|13 April 2016|
The number of biotech crops has increased 100-fold in 20 years making it the fastest adopted crop technology in recent times, according to a new report.
The International Service for the Acquisition of Agri-Biotech Applications (ISAAA) released its annual report today detailing the adoption of biotech crops, “20th Anniversary of the Global Commercialization of Biotech Crops (1996-2015) and Biotech Crop Highlights in 2015,” showcasing the global increase in biotech hectarage from 1.7 million hectares in 1996 to 179.7 million hectares in 2015.
A staggering two billion hectares of arable land – a massive area more than twice the landmass of China or the United States – has been planted with biotech crops since 1996.

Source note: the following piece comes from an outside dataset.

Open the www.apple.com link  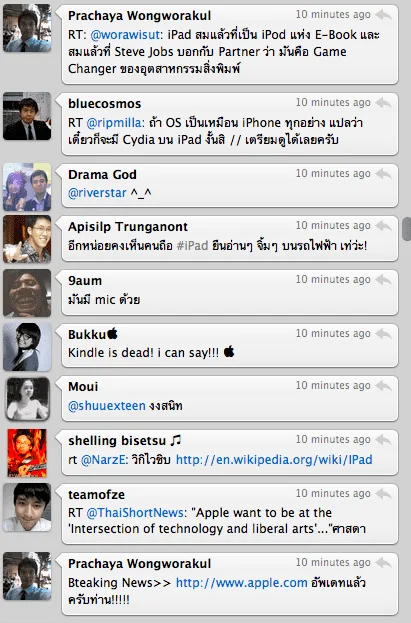click(241, 582)
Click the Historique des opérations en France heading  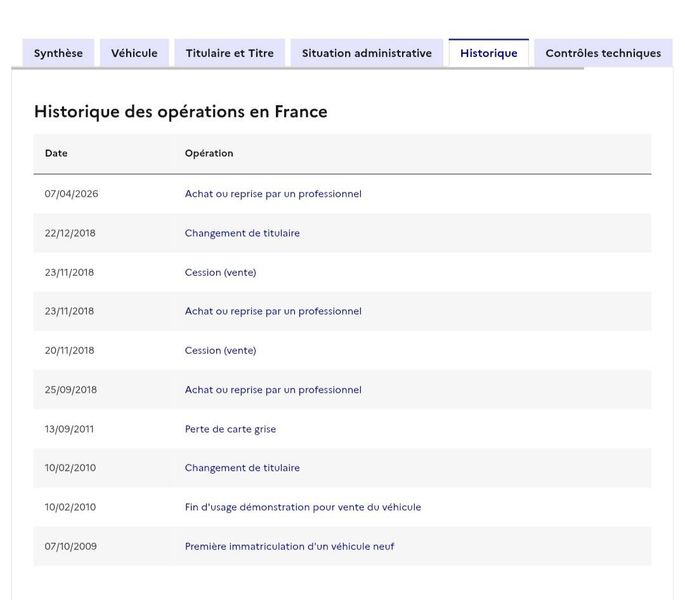point(181,112)
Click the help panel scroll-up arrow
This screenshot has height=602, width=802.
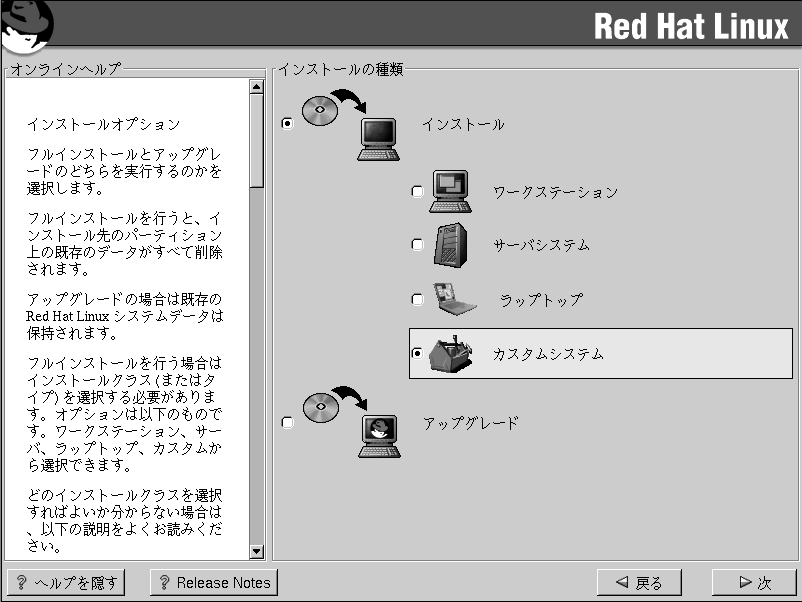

Farmers across 28 countries are estimated to have earned more than $150 billion from biotech crops in that time, helping some of the poorest people in the world.
“More farmers are planting biotech crops in developing countries precisely because biotech crops are a rigorously-tested option for improving crop yields,” said Clive James, founder and emeritus chair of ISAAA, who has authored the ISAAA report for the past two decades. “Despite claims from opponents that biotechnology only benefits farmers in industrialised countries, the continued adoption of the technology in developing countries disproves that.”

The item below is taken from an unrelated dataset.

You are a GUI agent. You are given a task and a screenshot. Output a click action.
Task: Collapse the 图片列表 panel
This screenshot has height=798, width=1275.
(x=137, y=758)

ISAAA Global Coordinator, Randy Hautea added: “China is just one example of biotechnology’s benefits for farmers in developing countries. Between 1997 and 2014, biotech cotton varieties brought an estimated $17.5 billion worth of benefits to Chinese cotton farmers, and they realized $1.3 billion in 2014 alone.”
“Farmers, who are traditionally risk-averse, recognise the value of biotech crops, which offer benefits to farmers and consumers alike, including drought tolerance, insect and disease resistance, herbicide tolerance, and increased nutrition and food quality.
“Moreover, biotech crops contribute to more sustainable crop production systems that address concerns regarding climate change and global food security.”